Records supplied
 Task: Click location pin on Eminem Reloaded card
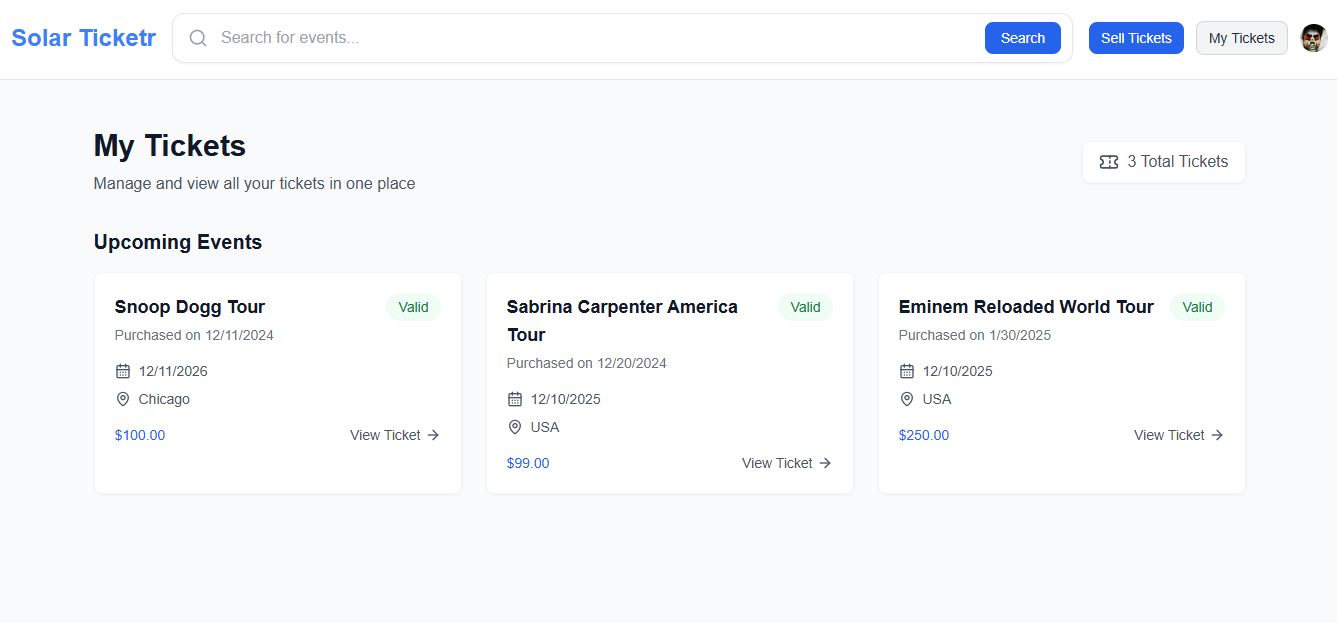pyautogui.click(x=907, y=399)
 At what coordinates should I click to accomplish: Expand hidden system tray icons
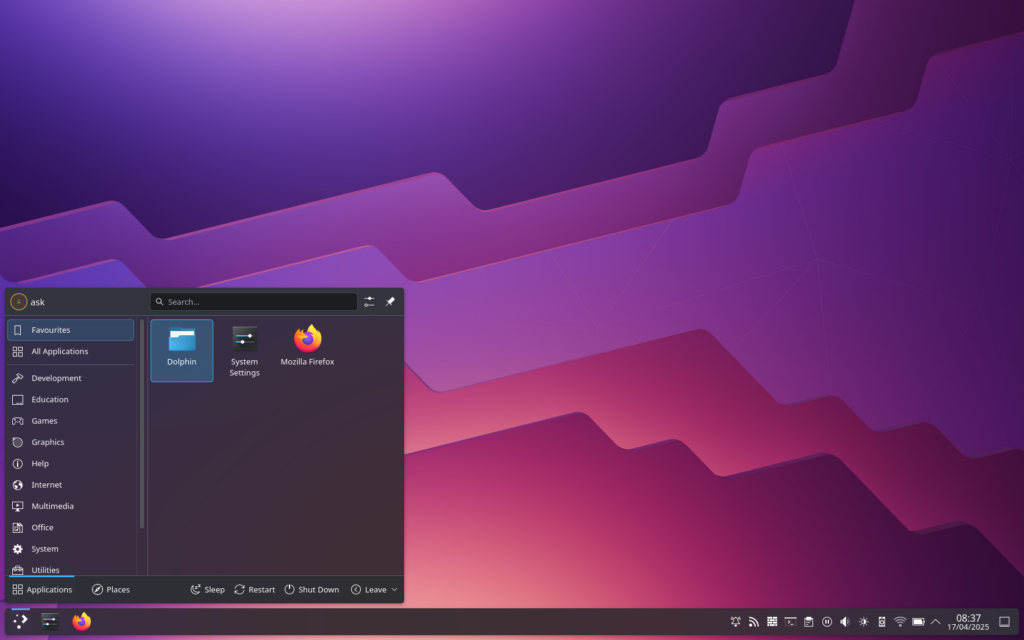934,621
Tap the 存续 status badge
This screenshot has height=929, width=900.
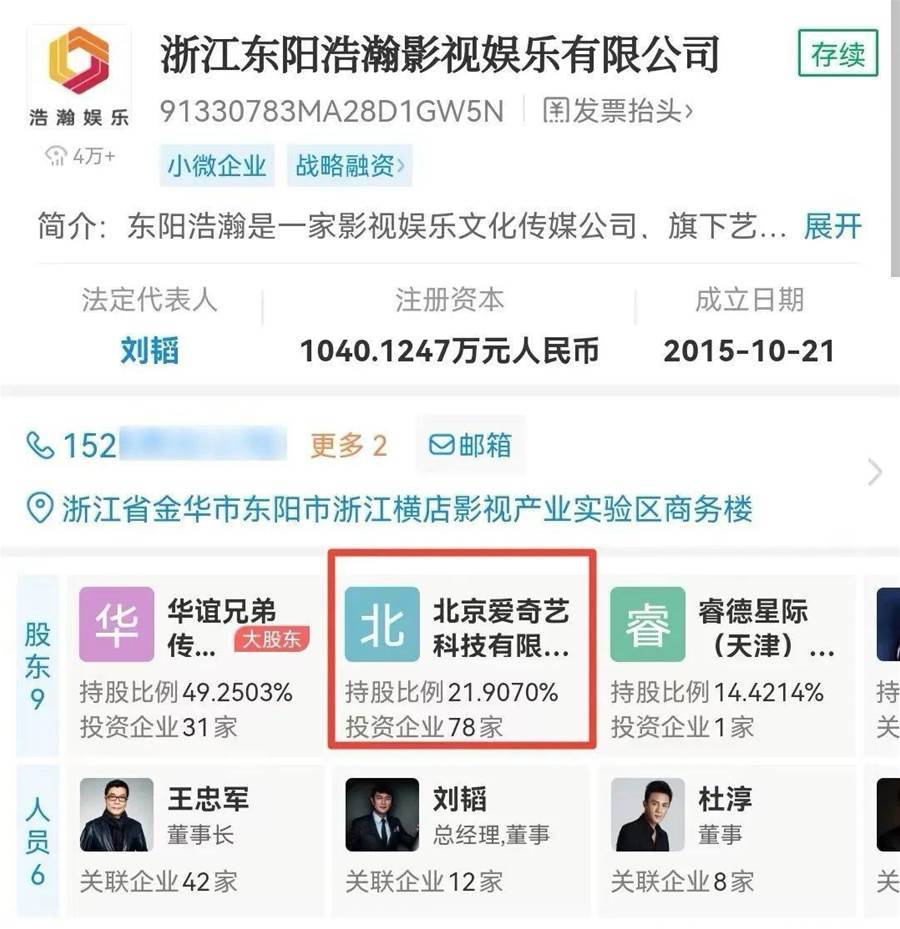point(838,54)
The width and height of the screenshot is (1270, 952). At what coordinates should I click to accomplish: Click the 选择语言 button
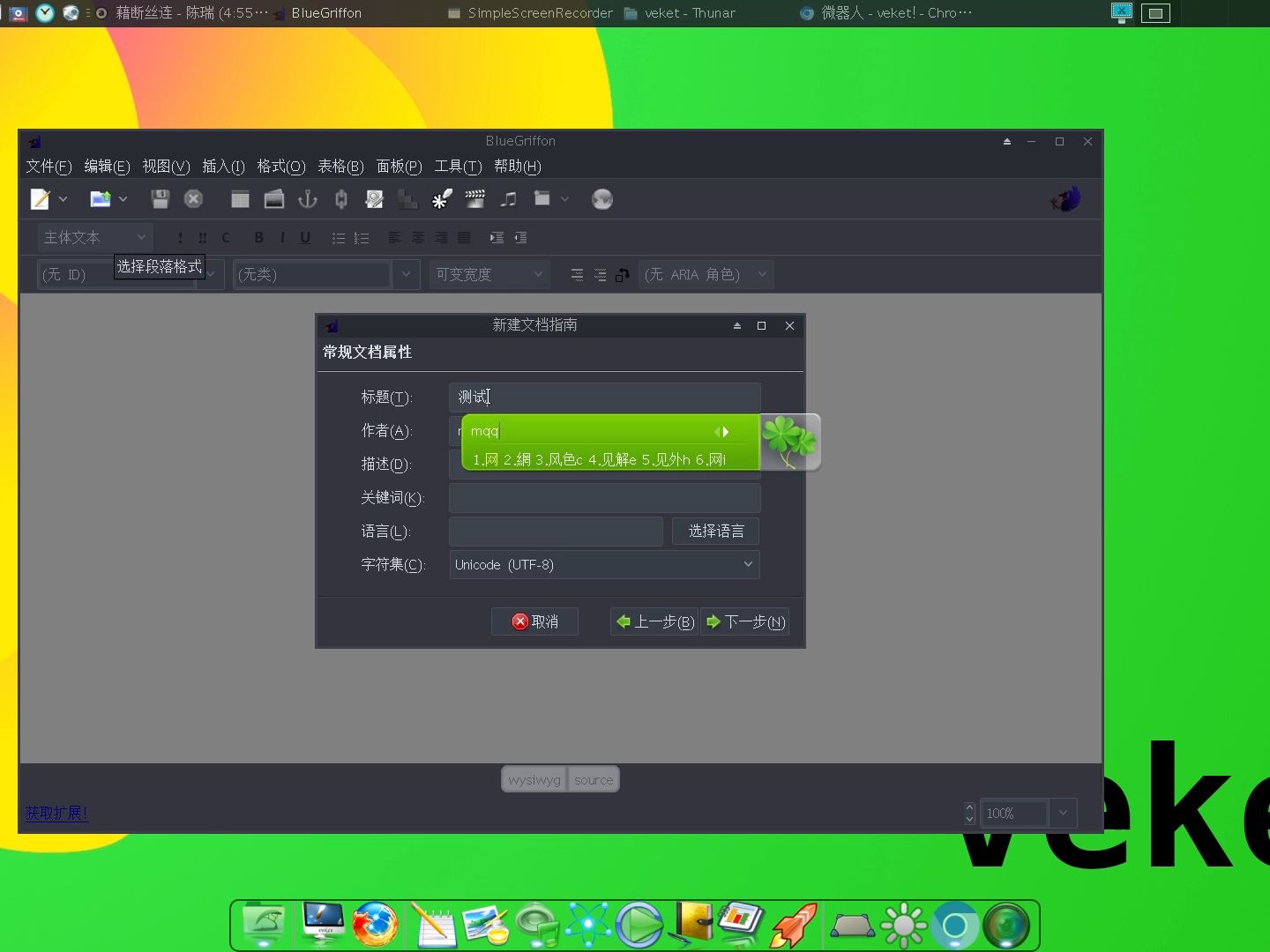coord(715,531)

Your task
From the material above, set down each entry exactly, but exclude the pictures.

Answer for the task
 Task: Click location pin on Eminem Reloaded card
pyautogui.click(x=907, y=399)
 At what coordinates should I click to accomplish: Expand hidden system tray icons
934,621
Tap the 存续 status badge
This screenshot has height=929, width=900.
point(838,54)
The width and height of the screenshot is (1270, 952). At what coordinates should I click to accomplish: Click the 选择语言 button
coord(715,531)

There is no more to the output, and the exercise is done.